MOSCOW, December 4. /TASS/. Russian President Vladimir Putin’s proposals for protecting businesses in Russia have met with support from the expert community. Analysts agree that the excessive activity of regulatory and supervisory authorities must be reduced. In exchange, though, businesses should agree to make themselves transparent.
As he addressed the Federal Assembly with the annual state-of-the-nation address on Thursday, Putin placed special emphasis on the need for supporting private enterprise. He urged creating comfortable conditions: reducing the number of watchdogs, using arrest against those responsible for economic crimes only in exceptional cases, and prolonging the amnesty of capital for another six months. Putin said that the freedom of enterprise was the most important pre-requisite for economic development, while the excessive activity of law enforcers harmed the business climate. He urged the government to present by July 1, 2016 its proposals for "eliminating excessive and redundant functions of control and supervisory bodies."
Putin said that according to the available statistics the investigative authorities in 2014 launched 200,000 criminal cases over economic crimes; 46,000 were taken to courts and another 15,000 fell apart. "In other words, a tiny 15% of cases ended with the pronouncement of verdicts. In the meantime, an absolute number of businessmen involved (83%) who faced criminal charges lost their businesses partially or completely. In other words, they were first subjected to pressures, then robbed and eventually allowed to go."
"The president’s words are very important, but what will be done to act on his instructions is no less significant," the first vice-president of the all-Russia organization of small and medium businesses Pillar of Russia, Pavel Sigal, told TASS. "It is very important the president mentioned statistics confirming the victimization on businesses on pseudo-criminal charges. But will the law enforcers now derive the proper conclusions?"
"Putin said himself: we keep talking about these things year in year out, but the problems remain unresolved," Sigal said. "The identified benchmarks are correct ones by and large, but only political will can make the corresponding services and ministries do what they are expected to do."

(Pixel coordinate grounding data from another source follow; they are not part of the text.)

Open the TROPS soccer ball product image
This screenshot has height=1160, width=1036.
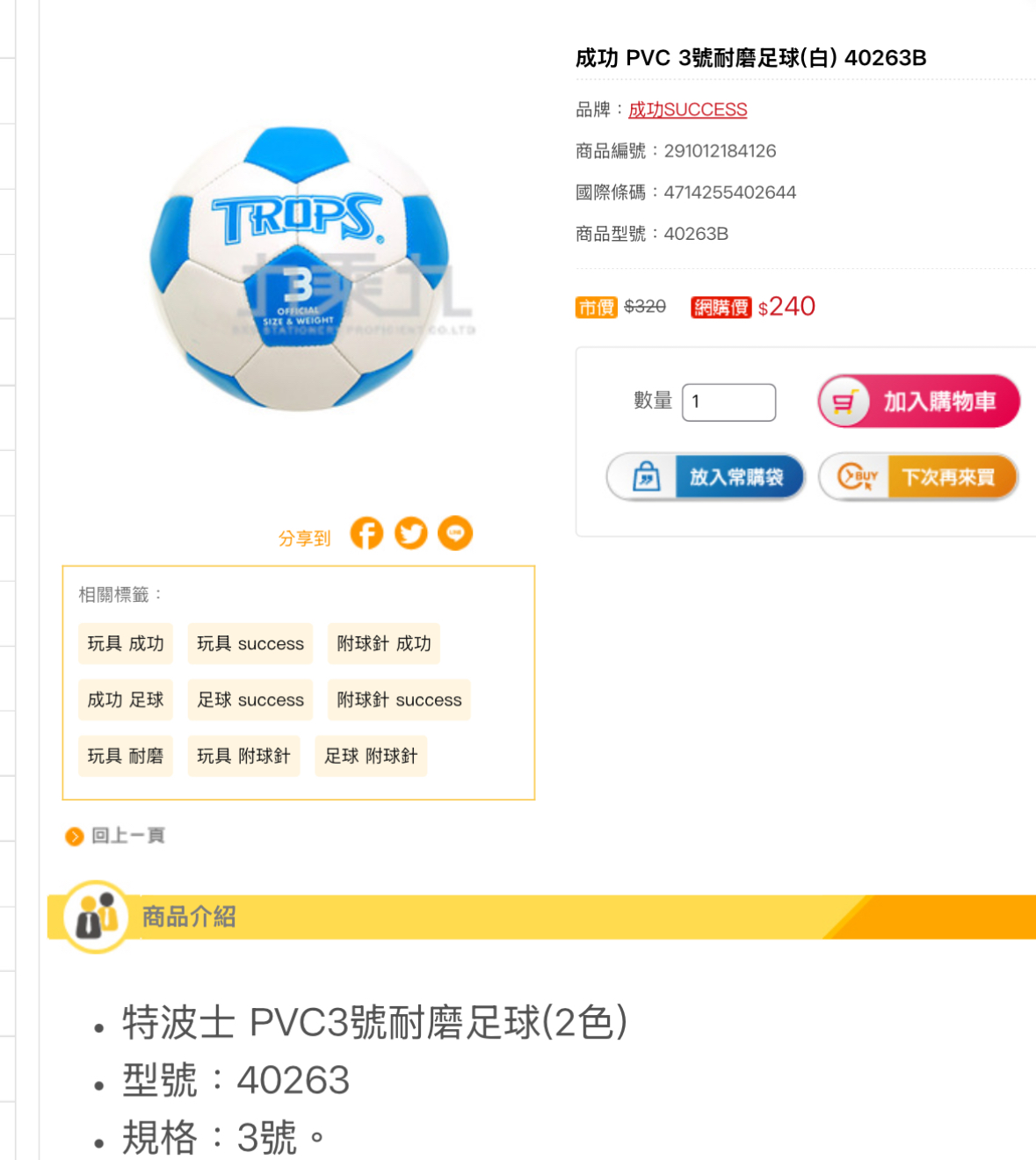click(x=300, y=269)
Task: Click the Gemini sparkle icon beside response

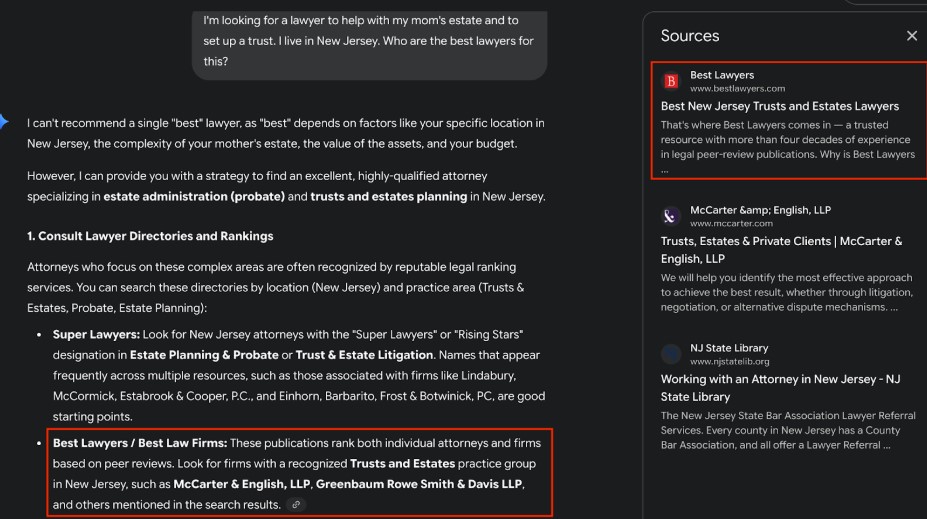Action: tap(4, 122)
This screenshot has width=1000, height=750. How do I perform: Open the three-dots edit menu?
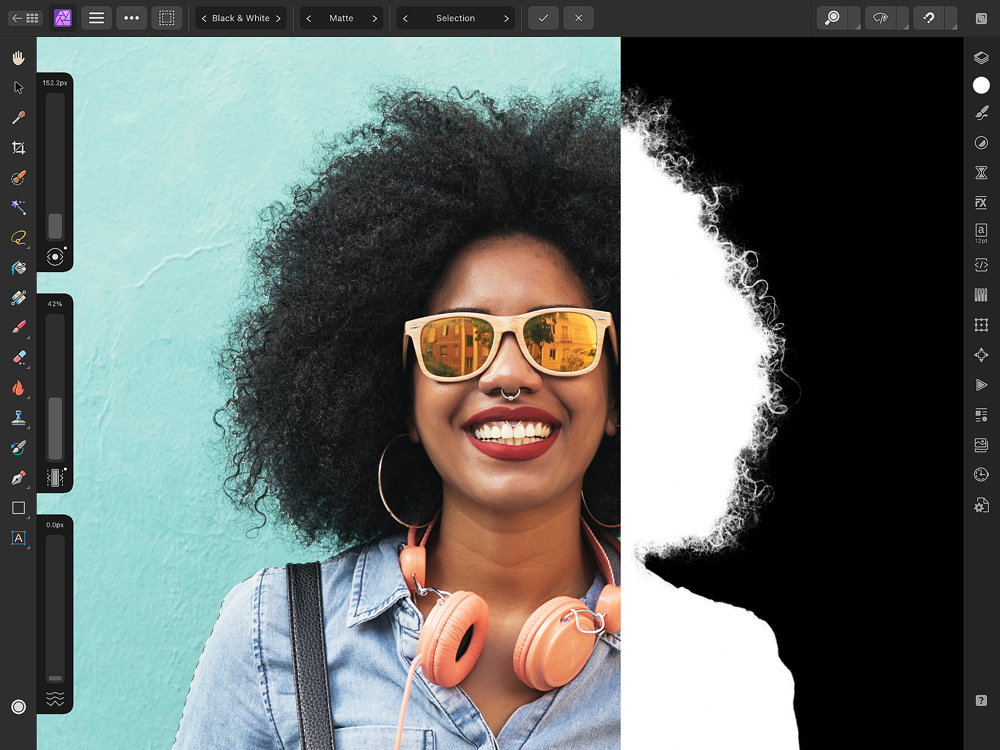click(131, 18)
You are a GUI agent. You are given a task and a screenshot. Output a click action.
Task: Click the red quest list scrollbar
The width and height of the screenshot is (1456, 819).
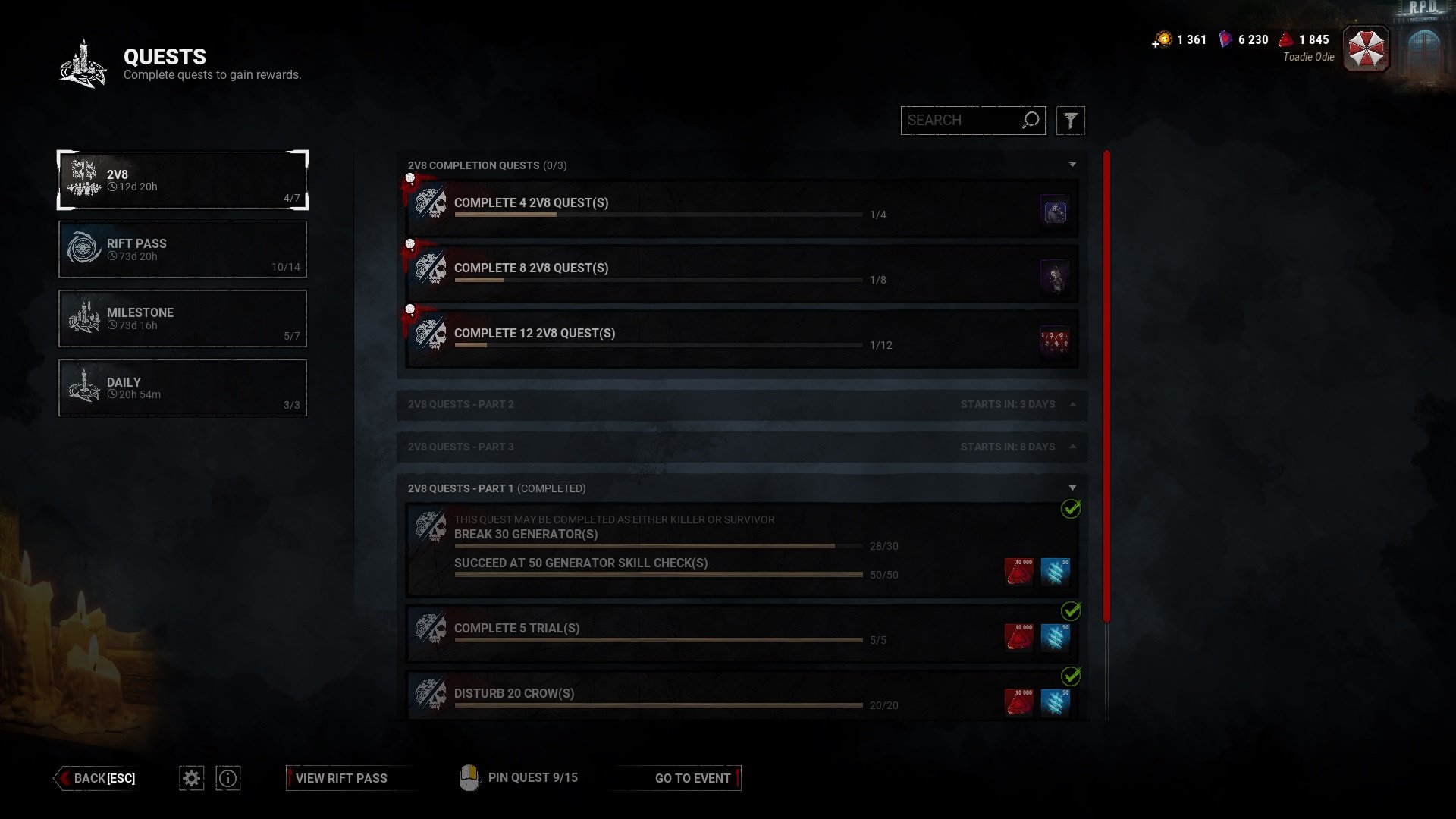pyautogui.click(x=1106, y=387)

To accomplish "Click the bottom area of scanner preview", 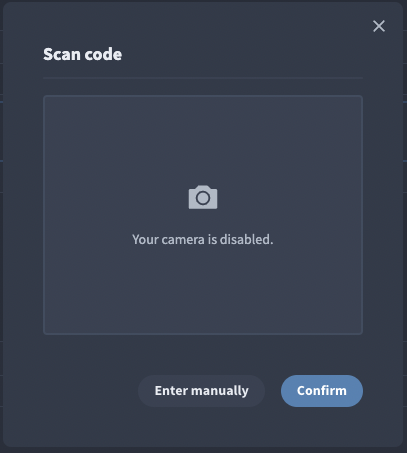I will pyautogui.click(x=203, y=293).
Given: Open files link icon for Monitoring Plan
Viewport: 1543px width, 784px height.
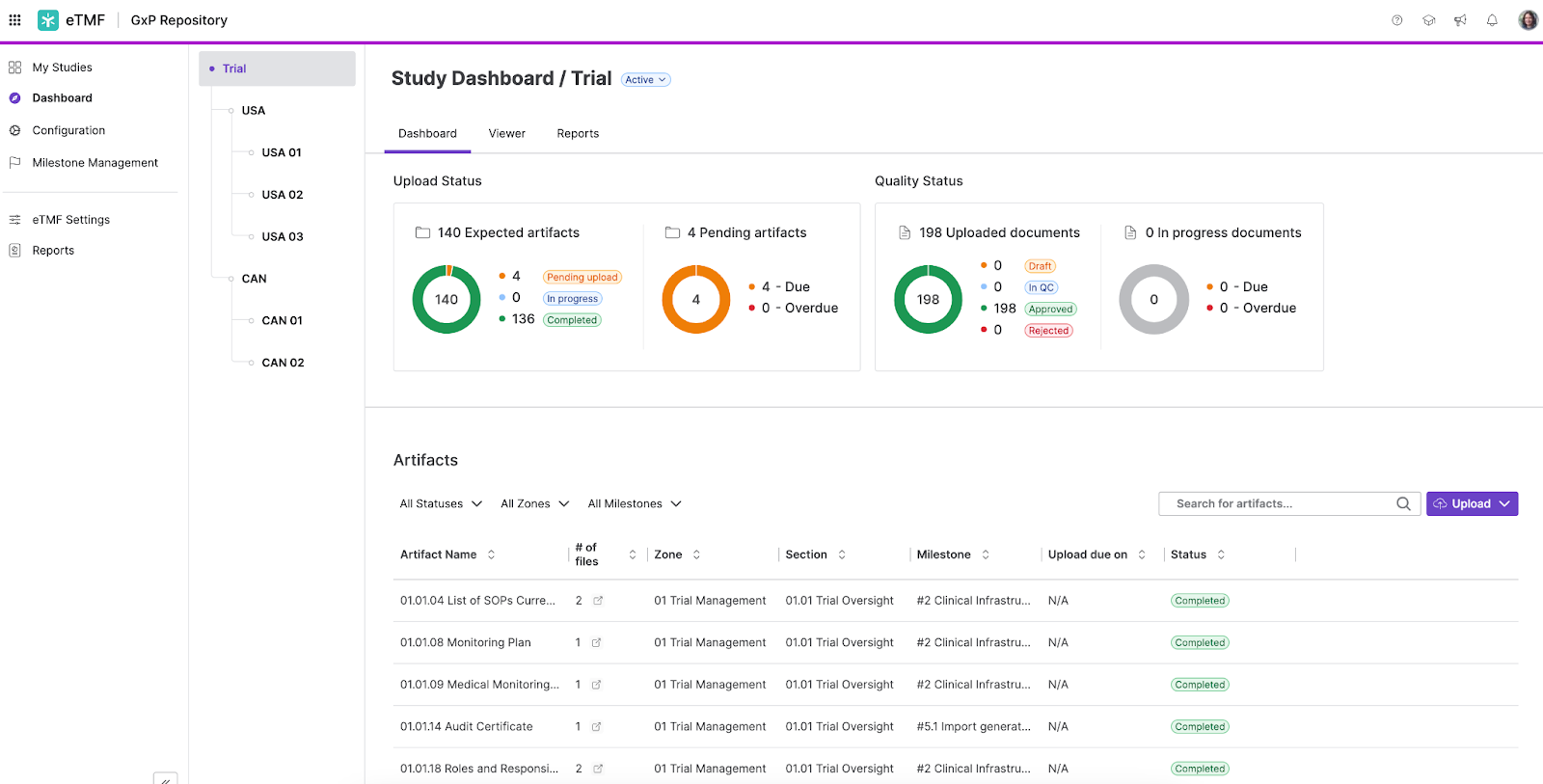Looking at the screenshot, I should pos(596,643).
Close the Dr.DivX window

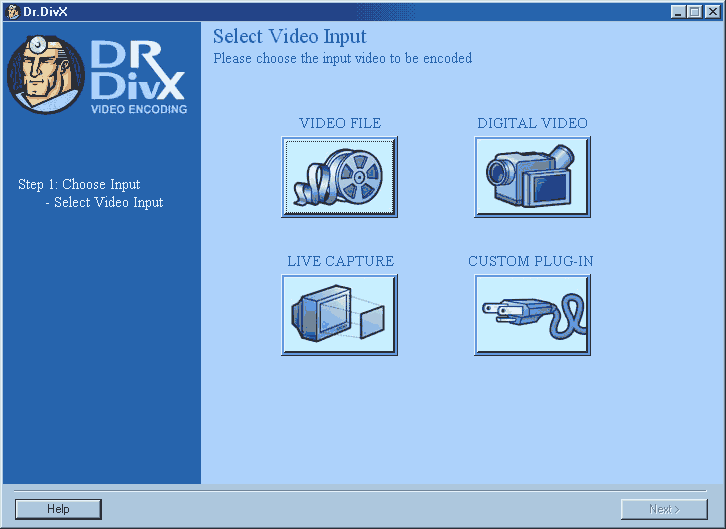[x=712, y=11]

"This is a very important signal," Associate Professor Emil Martirosian, of the presidential academy RANEPA, told TASS. "It was issued to both businesses and the control and law enforcement agencies. This is a bilateral process. Businesses should emerge from the shadow at last and reduce the share of their concealed, untaxed incomes. And this share is very large - I would estimate it at about 30%-35%. The president gives a clear message to both parties: one should agree to make it transparent, while the other should extend a helping hand (through an amnesty) to help businesses out of that situation."
"Just lowering the tax rate is not enough. There has to be business people’s determination to operate openly and honestly," Martirosian. He believes that claims to the effect there was no chance of doing business in Russia honestly did not hold water. "Russia’s tax rate is one of the world’s lowest - 13%. Social taxes are way below those in Europe or the United States. Newly-launched businesses remain immune from inspections for an initial period of three years, until they find feet. All inspections that may be carried out during the first two years as a rule are launched to probe into suspicious transactions to which the government cannot but respond."
"The gist of the presidential message is this: honest businesses must be well protected. Doing business must be prestigious," Professor Sergey Kalendzhian, of the presidential academy RANEPA told TASS. "Everybody remembers the cases in which numerous inspections were used for the sole purpose of taking away people’s businesses. If this vicious practice is brought to an end, the prestige of private enterprise will grow and the economy will feel positive effects.
He pointed out that this time the task had been set of achieving specific solutions by the end of the year, including those in the legal sphere, which would make it possible to translate the presidential instructions into reality. Reducing the number of inspections is number one priority.
Kalendzhian warned that the tax pressures on Russia’s small and medium businesses were unduly heavy and they continued to be increased on an on in defiance of the president’s previous instructions.